Chief of General Internal Medicine: Joseph Leung , M.D.
The Veterans Affairs New York Harbor Healthcare System (VA NYHHS) consists of three campuses:
The VA NYHHS is part of the Southern New York/New Jersey Veterans Integrated Service Network (VISN 3), one of 23 such networks serving the healthcare needs of veteran populations across the country.
Formerly known as the Manhattan VA Hospital, the New York Campus of the VA NYHHS is located just south of Bellevue Hospital, at First Avenue and 23rd Street, and has been affliated with New York University School of Medicine since 1961.
Nearly all of the 49 Medical Service physicians at the VA Medical Center New York hold faculty appointments at NYU School of Medicine.
The New York Campus of the VA NYHHS is a tertiary-care medicine, surgery, and psychiatry facility with 171 beds, of which 64 are designated as Medicine beds. The hospital averages approximately 2,300 Medicine discharges each year. The Medicine Service's Primary Care Program consists of four interdisciplinary practice teams (two based in General Medicine, one in Geriatrics, and one in Mental Health) and has an enrollment of approximately 17,000 active patients. Each year, the Medicine Service handles some 45,000 outpatient visits to its Primary Care Program and more than 20,000 visits to its subspecialty clinics (Cardiology, Endocrinology, Gastroenterology, Hematology, Oncology, Pulmonary, Nephrology, Rheumatology, and Infectious Diseases).
The New York Campus of the VA NYHHS has been designated the referral center for all invasive cardiovascular procedures in VISN 3. The hospital's HIV/AIDS and Dialysis Programs have been designated as Veterans Health Administration (VHA) Centers of Excellence.
Many of the Medicine Service physicians at the VA Medical Center New York are actively involved in investigational activities. There are currently 67 Institutional Review Board-approved research projects under way at the hospital. VA Medicine Service physicians are Principal Investigators on VA- and non-VA-funded grants totaling $17 million. They also play an important role in the mentoring of medical students and residents interested in research.
Medicine Service attendings at the VA Medical Center New York play a major role in both the undergraduate and graduate medical education programs of the NYU School of Medicine.
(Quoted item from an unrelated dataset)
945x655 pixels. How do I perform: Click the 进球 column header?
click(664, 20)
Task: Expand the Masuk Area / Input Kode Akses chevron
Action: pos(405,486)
On the undergraduate level VA physicians are important contributors to such courses as Physiology, the Physician and the Patient, Pathophysiology, Physical Diagnosis, Pathology, Epidemiology-Biostatistics, and Preventive Medicine; they also participate actively in the Master Scholars Program.
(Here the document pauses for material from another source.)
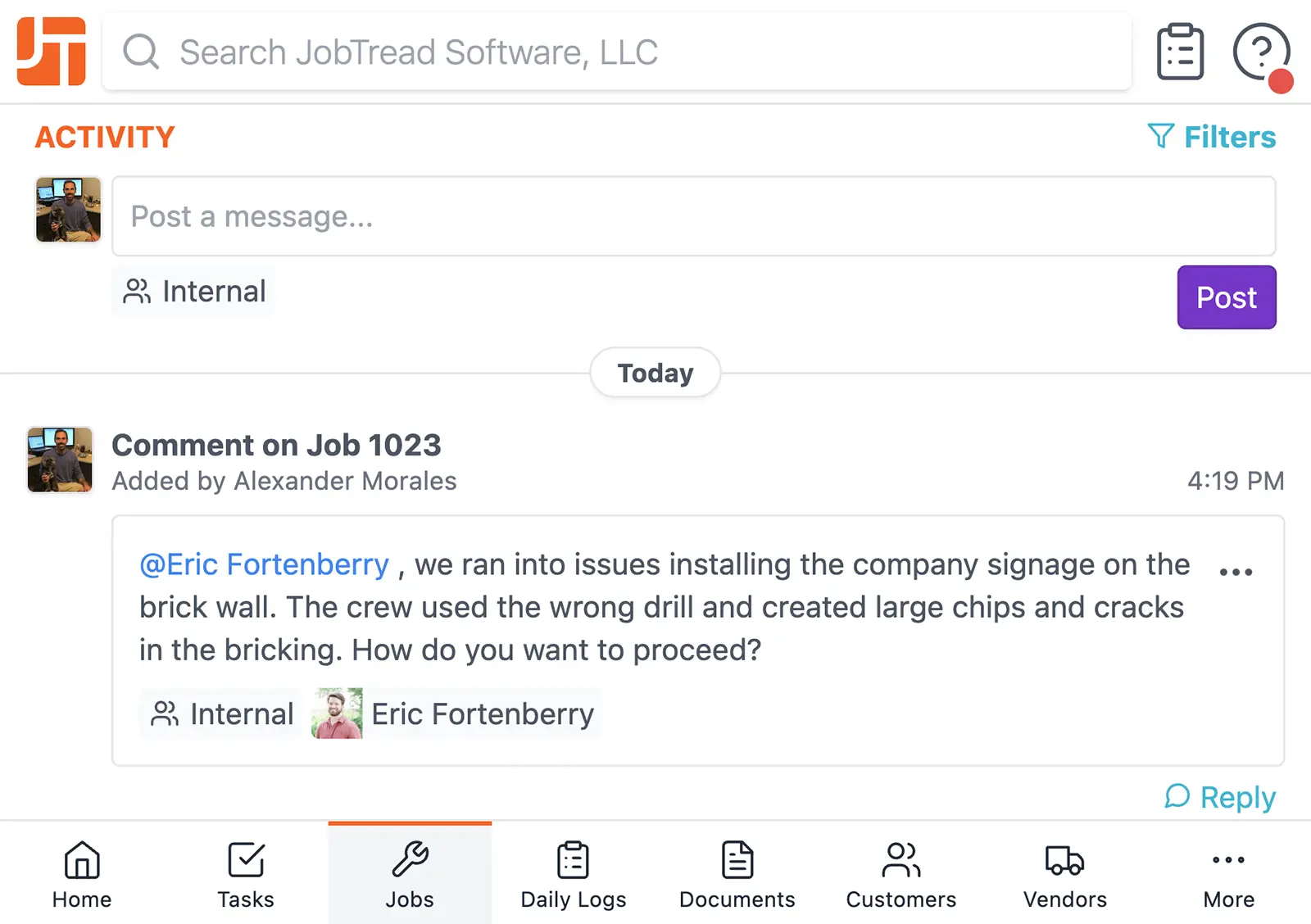
Task: Click the JobTread logo icon
Action: click(52, 51)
Many third-year students do their clinical, critical care, and ambulatory care clerkships at the VA, while fourth-year students serve as acting interns in VA inpatient wards.
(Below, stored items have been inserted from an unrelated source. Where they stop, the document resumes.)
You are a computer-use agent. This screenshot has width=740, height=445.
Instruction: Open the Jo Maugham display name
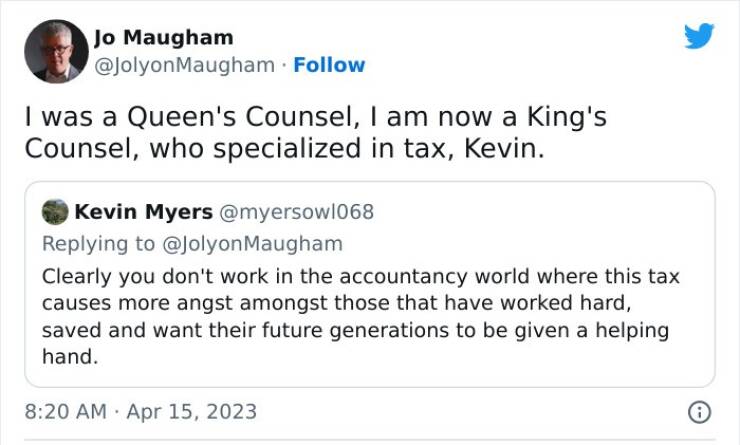164,38
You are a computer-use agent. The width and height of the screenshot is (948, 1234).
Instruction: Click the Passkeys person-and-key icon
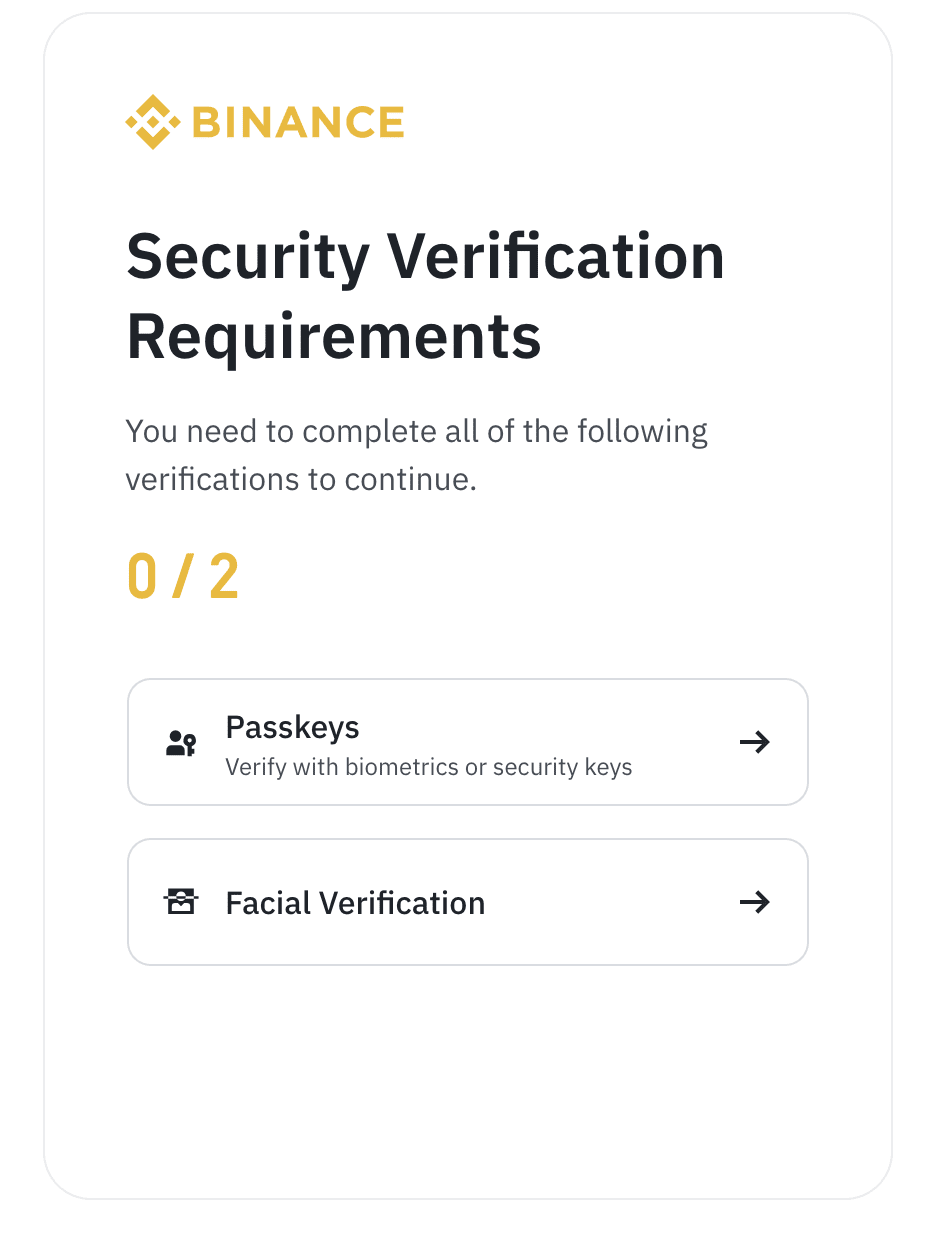(x=180, y=743)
On the graduate level, the VA Medical Center New York is a major site for resident training in inpatient, ICU, continuity medicine, and ambulatory block rotations. All subspecialty Medicine divisions rotate their fellows through the VA for both inpatient and outpatient experiences.
VA physicians serve the NYU Department of Medicine as Division Directors (two), Director of Fellowship Training in General Medicine, Associate Directors (two) of the Internal Medicine Training Program, and Subspecialty Training Program Directors (two).